In the pages of this slim, powerful book Rob Riemen argues with passion that 'nobility of spirit' is the quintessence of a civilized world. It is, as Thomas Mann believed, the sole corrective for human history.
Without nobility of spirit, culture vanishes. Yet, in the early twenty-first century, a time when human dignity and freedom are imperiled, the concept of nobility of spirit is scarcely mentioned. Riemen insists that if we hope to move beyond the war on terror and create a life-affirming culture, we must address timeless but neglected questions: What is a good society? Why art? Why culture? What is the responsibility of intellectuals? Why anti-Americanism? Why nihilism? Why the cult of death among fundamentalists?

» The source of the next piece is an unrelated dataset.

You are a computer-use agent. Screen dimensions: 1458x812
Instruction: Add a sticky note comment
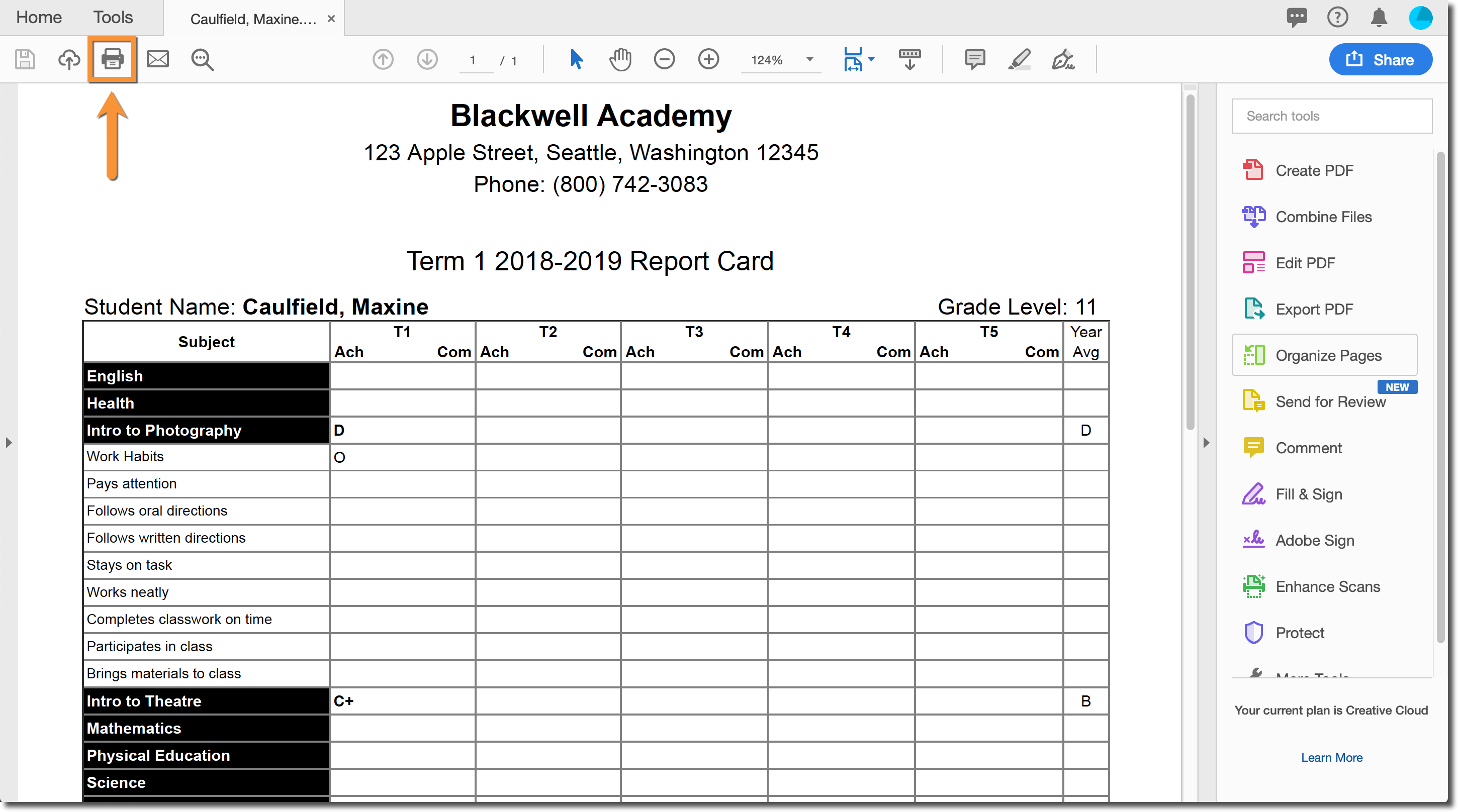(975, 59)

In a series of three essays, the author identifies nobility of spirit in the life and work of Spinoza and of Thomas Mann; explores the quest for the good society in our own times; and addresses the pursuit of truth and freedom that engaged figures as disparate as Socrates and Leone Ginzburg, a Jewish-Italian intellectual murdered by Nazis.
'The forces now aligned against humanistic values are manifold', observes George Steiner in the preface to the book.In this imaginative and compelling volume, Rieman addresses these forces and speaks to every reader who believes in the power of classical ideas to restore Western civilization's highest values.